Okumakla geçen ömre yazmanın eşlik etmesi ne güzel! Okumak, araştırmak, yazmak. Hayatımın odağında bu üç eylem var. Kaleme yemin eden Allah'ımız. Kitap çarpsın diyen halkımız. Oku, mağaraya düşen ilk nur. İnsanlığı aydınlatan ilk kelime. Kütüphaneler, âlimler, arifler, edipler münevverlerle övünen bir ümmet. Yazmak bir sanata dönüşmüş bizde. Onlarca farklı yazma biçimi, estetiği üzerinde taşıyan eylem. Camileri, konakları, tekkeleri bunlarla süslemişiz. Okumak, bize şifa verir. Ninelerimiz bize ilk okuyanlar. Arifler ve bilgelerimiz bizlere okuyarak nefes vermişler. Okumak ve yazmak beraber raks etmiş medeniyetimizde. Bu kervana katılmak büyük bir nasip, büyük bir ayrıcalık.

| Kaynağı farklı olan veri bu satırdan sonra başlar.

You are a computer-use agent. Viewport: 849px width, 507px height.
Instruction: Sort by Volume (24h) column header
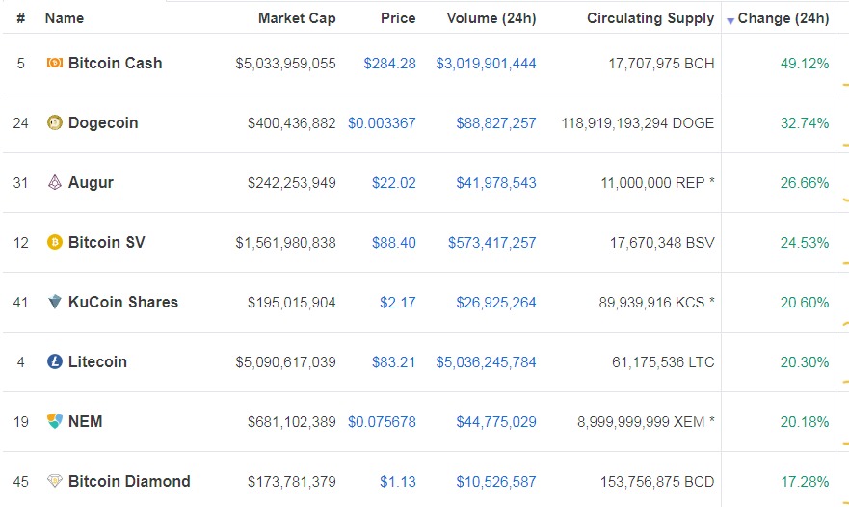pos(491,18)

25 yaşında, İstanbul'da yayınlanan kaliteli dergilerde yazmaya başladım. Doktora çalışmasıyla akademik araştırmalar yaptım. Fakat sivil yazmaktan da hiç kopmadım. 10'lara varan dergide bu maceramı sürdürdüm. Bir gazetenin bütün tarihinde yazma eylemiyle yer aldım. 12 yıl köşe yazarlığı... Akademinin soğuk, sınırlı ve toplumdan ayrıksı düşen havası yetmedi bana. Sosyolojiyi tercih ederken de memleket meseleleriyle ilgilenmek en büyük emelimdi. Akademi de bilgiyle, düşünceyle memleketi anlamak ve aydınlatmak amacıma hizmet ettiği oranda bana cazip geldi. Sosyoloji bunu bana sağlıyor da. Hem teorisi hem de pratik yönü olan bir bilim. Bilimden öte bir bakma biçimi. Bir metodoloji. Bir pencere. Kütüphanelerde ve kitap sayfalarında dolaşmakla yetinmeyen bir yöntem. Toplumun canlı, hareketli ve heyecanlı dünyasına dokunur. Oradan yudumlanır. Gündelik meselelere geniş ve derin bakmayı sağlar. Gazetelerde yazmak bu nedenle bana hep cazip geldi.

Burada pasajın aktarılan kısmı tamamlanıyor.